Süddeutsche Zeitung: Der Sog von Über die Grenze entwickelt sich wie die Reise; auf einmal ist der Leser mittendrin, fasziniert von all dem Fremden in den Augen des Erzählers und von der wechselvollen Gefühlslandschaft, die die Fahrt durch Asien in ihm auslöst. Alles bündelt sich im Augenblick, ob der Drogenrausch, die sexuellen Abenteuer oder der letzte Kraftakt mit dem Fahrrad. Es gibt kein Später und kaum Zurückliegendes, nur das Jetzt verharrt, dehnt sich aus und ist in seiner Unmittelbarkeit bestechend.


Neues Deutschland: Man ist geneigt, immer wieder zu zitieren, um für dieses Buch zu werben, das in seinem Umfang eher ein novellistischer Reisebericht, in seinen Dimensionen aber ein tiefgründiger Text ist, der aus klarer, bildreicher Sprache lebt. Alles Geschaute (...) scheint nicht in Sprache gebannt, sondern fast gebrannt zu sein. Rudolf von Waldenfels lehrt uns das Staunen im Sinne der alten Philosophen als Urgrund menschlicher Erfahrung und menschlichen Seins überhaupt.
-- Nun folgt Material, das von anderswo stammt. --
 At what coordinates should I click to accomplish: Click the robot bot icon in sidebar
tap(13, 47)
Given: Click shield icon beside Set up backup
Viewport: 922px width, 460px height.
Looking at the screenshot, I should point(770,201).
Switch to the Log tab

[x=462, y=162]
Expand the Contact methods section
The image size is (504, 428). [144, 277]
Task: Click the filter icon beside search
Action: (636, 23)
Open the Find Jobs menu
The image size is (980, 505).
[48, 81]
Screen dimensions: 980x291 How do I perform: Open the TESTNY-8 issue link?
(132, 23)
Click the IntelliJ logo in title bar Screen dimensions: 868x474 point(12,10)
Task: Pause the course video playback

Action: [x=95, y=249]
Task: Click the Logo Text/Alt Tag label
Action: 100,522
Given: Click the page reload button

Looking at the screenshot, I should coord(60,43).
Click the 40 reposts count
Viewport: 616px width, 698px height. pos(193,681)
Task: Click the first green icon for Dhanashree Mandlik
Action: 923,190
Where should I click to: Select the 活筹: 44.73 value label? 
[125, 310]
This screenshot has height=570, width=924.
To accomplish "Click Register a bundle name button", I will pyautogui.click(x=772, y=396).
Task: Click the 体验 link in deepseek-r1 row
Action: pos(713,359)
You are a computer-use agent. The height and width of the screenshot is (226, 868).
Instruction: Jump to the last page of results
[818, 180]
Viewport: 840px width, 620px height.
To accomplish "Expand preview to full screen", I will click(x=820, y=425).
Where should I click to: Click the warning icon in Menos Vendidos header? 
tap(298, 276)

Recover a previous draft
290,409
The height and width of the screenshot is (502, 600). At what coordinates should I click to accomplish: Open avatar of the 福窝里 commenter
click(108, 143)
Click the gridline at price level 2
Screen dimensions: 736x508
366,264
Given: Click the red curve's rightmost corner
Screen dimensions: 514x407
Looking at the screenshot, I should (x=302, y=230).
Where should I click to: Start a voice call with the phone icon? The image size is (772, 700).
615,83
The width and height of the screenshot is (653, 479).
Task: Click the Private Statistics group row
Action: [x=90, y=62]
Norbert Kron, rbb Kulturfernsehen: Rudolf von Waldenfels hat mit seinem Buch eine neue literarische Reise ins ‚Herz der Finsternis‘ angetreten. Ein expressiver Texttrip ins Nirvana, an dessen Ende er die Sinnfindung dem Leser überlässt. Wie kann der Held zu sich finden? Wie kann er sein wahres Ich spüren? Er verliert sich in Drogenexperimenten, riskiert bei Eskapaden mit Prostituierten Infektionskrankheiten. Weil er im normalen Leben keinen Sinn findet, sucht er die Nähe des Todes, die Selbstauflösung im Orgiastischen.


taz: Vor allem gibt es kein Ankommen in einem besseren Leben. Dieser Verzicht auf eine geschlossene Geschichte mit spirituellem Überbau ist einer der großen Vorzüge dieses Reiseromans. Es hätte nahe gelegen, die Reise des Europäers als den Weg eines Seelensuchers zu formulieren - doch von Waldenfels vertraut lieber der Ambivalenz seiner Hauptfigur: Sie ist hin und her gerissen zwischen der leeren Wüste und den vollen Tavernen, zwischen Rausch und Enthaltsamkeit.


BZ: Faszinierendes Debüt.





Peter Turrini: „Ich geriet mehr und mehr in den Bann des Erzählers, der nichts anderes tut, als eine Reise zu schildern. Aber was heißt das, ,nichts anderes‘: Durch diese eine Figur gerät man in eine solche Vielzahl von Welten, Gefühlen, Schönheiten und Schrecklichkeiten!“


Anne Bennent: „Über die Grenze hat eine ganz außerordentliche Kraft, die mich begeistert hat. Ein mutiges und faszinierendes Buch!“


David Toscana: „Von Waldenfels konfrontiert uns mit den tiefsten Fragen der Existenz -- so, wie das große Literatur immer tut.“

Im Jahr 2006 kam mein erstes Buch heraus, ein Roman; er stellt sozusagen die Essenz der Jahre dar, die ich reisend verbracht habe.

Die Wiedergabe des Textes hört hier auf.